2 その子だけが、ほめられる行為をしたときは、おもいっきりほめる
問題行動の多い子が、一人だけで、よいことをしたとき、みんなの前で、おもいっきりほめます。
すぐに行動が変わるわけではありませんが、少しずつ変わっていきます。それまで荒れていた子が、落ち着いていくのです。
私の気持ちが子どもたちの心に届いているような気がするのです。
よいことをした時にはほめ、悪いことをしたきは叱る、という基本的な態度は絶対に変えません。ひいきをしない、色めがねで見ない教師として、信用してくれるのだろうと思います。
3 子どもが問題行動を起こした時、子どもの口から親に報告させる
私は、まず、その子の口から親に報告させるようにしています。なぜか?
親がわが子から直接話を聞くことによって「自分の子どもが悪い」という覚悟ができるからです。
しかし、ほとんどの教師は、子どもに問題行動があった時は、直接、親に説明します。
すると「うちの子が、本当に悪いのか?」と、親は子ども呼んで真偽を聞きます。
子どもは親の迫力にたじろいで「いや、ぼくだけじゃない」「そんなことしてない」と否定する子どもいます。

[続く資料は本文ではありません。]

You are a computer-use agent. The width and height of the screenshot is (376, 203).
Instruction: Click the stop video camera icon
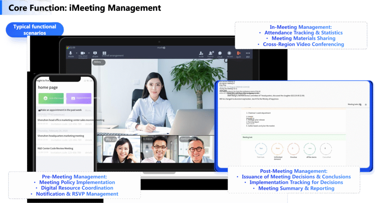(x=83, y=53)
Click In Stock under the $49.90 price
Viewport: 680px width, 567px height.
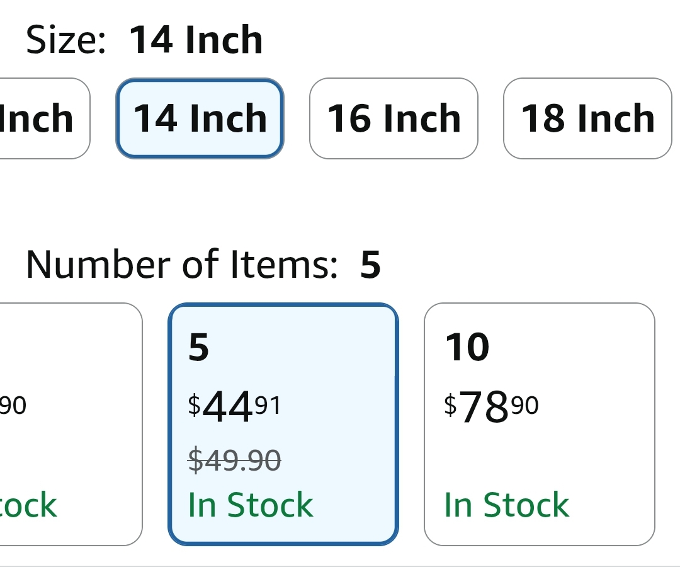pos(251,505)
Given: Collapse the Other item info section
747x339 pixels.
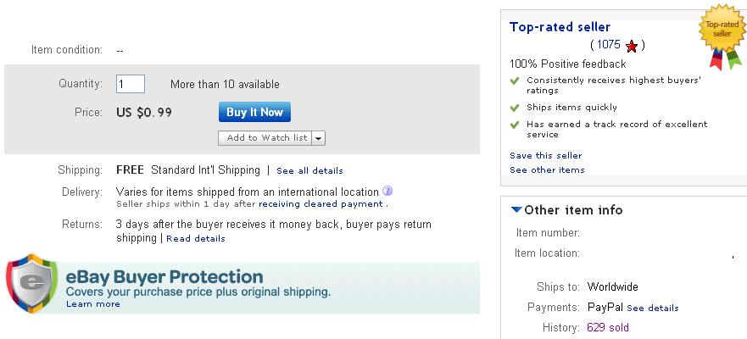Looking at the screenshot, I should pyautogui.click(x=516, y=210).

親はわが子がかわいいですから「悪いのはうちの子じゃない」とわが子の擁護に回り、教師に不満を言ってくる親もいます。
こうなると、関係者を集めて、責任を明確にしなければならない。解決に時間がかかってしまうのです。それを避けるためです。
4 問題を早く解決するために、すぐに家庭訪問する
問題行動を起こしたとき、子どもは親が怖いですから、自分の都合の悪いことは話しません。そんな時は、親は教師に不満を向けてくるものです。
私は保護者から電話がかかってきた時、どうも私が聞いていたことと違う、自分の都合の悪いことは話していないな、と判断したら「お母さん、電話で言っていても何ですから、今から行きます」と、すぐに家庭訪問します。
そこでじっくりと話を聞くのです。家庭訪問する利点は
(1)電話では教師に言えることでも、面と向かうと言いにくくなる。
(2)子どもに面と向かって「今日、先生が聞いていた話と違うな」と言うと正直に答える。
(3)次の日に延ばすと、記憶があいまいになり、事実が不明確になる。
(4)家族が一緒だと、わりと冷静な判断をしてもらえる。
(5)家庭訪問されることが嫌な親は、教師にすぐにこられると困るので、少しのことでは電話してこなくなる。
5 問題行動の多い子に「いつも、おればっかり叱られる」と思わせない
教師が子どもと接するときは、成績のよい、おとなしい子には評価が甘くなりがちで、問題行動の多い子には、同じことをしても厳しくなりがちです。
例えば、問題行動の多いAくんが授業中に隣の子と話をしていたら「こら! A、また話をして、授業を聞いていないな」といった叱り方になりがちです。
そうすると、Aくんは、自分だけ注意されたことに不満をもち、不信感にもつながりかねません。
私は、このような場合、話をしている子どもたち全員を注意します。「いつも、おればっかり叱られる」と思わせないことが大切なのです。